After a first figurative piece named “Only from the inside, a hamster wheel looks like a career ladder”, he created twisted interpretations of well-known works of art to learn from the Greats and to develop his own style; Van Gogh’s sunflower vase explodes and Trump stares down from a contemporary version of Holbein’s Henry VIII. Fascinated by old masters, Hauser pursued portraiture, an art genre that he finds particularly challenging, but also rewarding when a piece turns out well.
As the artist’s practice evolves, a style has become apparent. Deep, mysterious blacks are in strong contrast with light tones and bright colours. Next to his realistic work, he created abstract and experimental pieces. Although Hauser’s paintings consist of mixed styles and subjects, they reflect his deepest thoughts and feelings on the escape journey. He hopes to evoke similar reactions in the viewer.
Lukas Hauser was born in Switzerland and enthusiastically filled sketchbooks in his childhood until starting a finance career at 16. Apart from rare visits to his father’s art studio, he abandoned brush and canvas for more than a decade. He revived his creativity after moving to London where he became interested in street photography as a result of the vibrant and ever-changing backdrop of London and its inhabitants. Another four years later, he came across brush set, tiny paint tubes and small canvases in a Pound store, which inspired him to re-acquaint himself with his artistic nature. When the first piece was finished, his love of painting was reborn. Next to self-study, he attended two painting classes and practiced in residence.

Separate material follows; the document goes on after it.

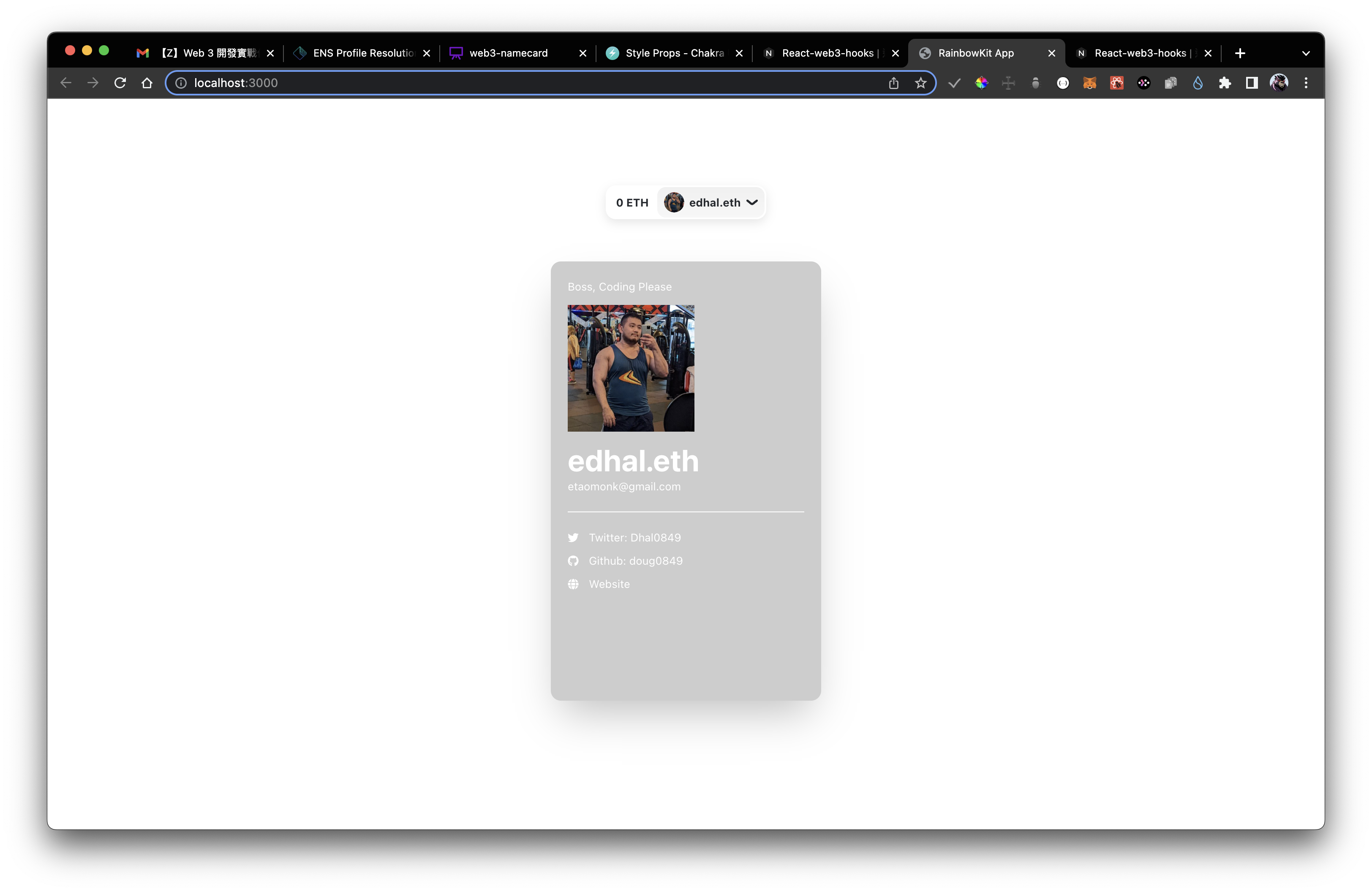
Task: Open edhal.eth account dropdown
Action: [x=711, y=202]
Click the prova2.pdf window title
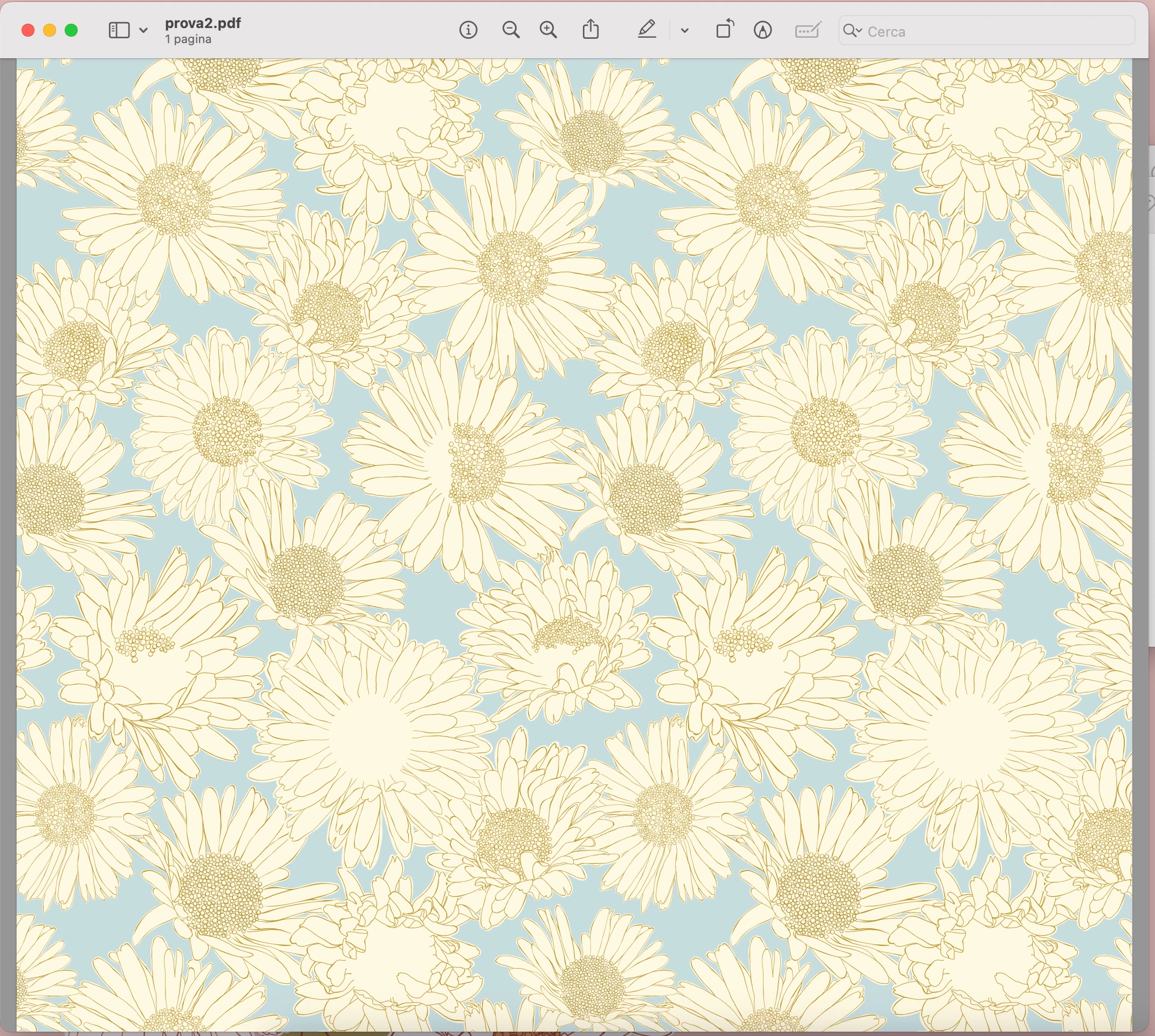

Hauser is particularly excited to reveal a previously unpublished piece at the private view. Alongside his paintings, the artist will showcase a selection of photographs relevant to the theme. In addition to his own photographs, he is pleased to include contributions from his good friend Conrad Ho, who takes mundane everyday items or scenes and reinterprets them with technology, using different modern photographic techniques to create a new image.